| HN Mirror

I haven’t even tried to hunt down the book referenced on Wikipedia, but I think it’s worse than that. The Wikipedia page says ”The VC dimension of a neural network is bounded as follows”. “Is bounded” is an expression in mathematics that is more about what we know about a problem, than about the problem itself (as a classical example, see https://en.wikipedia.org/wiki/Graham's_number#Context. Graham’s number ‘bounds’ a number whose value we know to be at least 13)

Given the huge range between that upper bound and the lower bound of Ω(|E|²), chances are that upper bound is far from tight (https://en.wikipedia.org/wiki/Upper_and_lower_bounds#Tight_b...).

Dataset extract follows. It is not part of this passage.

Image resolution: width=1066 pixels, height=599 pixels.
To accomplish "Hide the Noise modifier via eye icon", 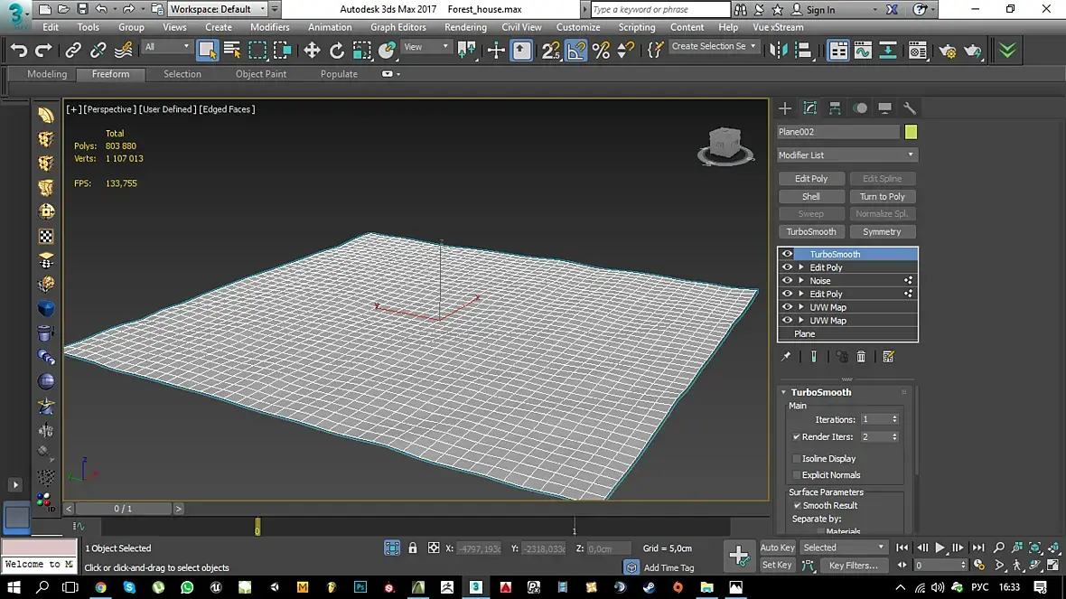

Also, one line below the O(|E|².|V|²) you quoted:

”If the weights come from a finite family (e.g. the weights are real numbers that can be represented by at most 32 bits in a computer), then, for both activation functions, the VC dimension is at most O(|E|)”

Of course, they may use a different activation function, in which case that mathematical statement doesn’t apply, but I would think it’s more unlikely that applies than the claim made on the article we’re discussing.

For example, it would hugely surprise me if using an activation function that isn’t increasing or that has many large discontinuities behaves a lot better than the sigmoid surely used.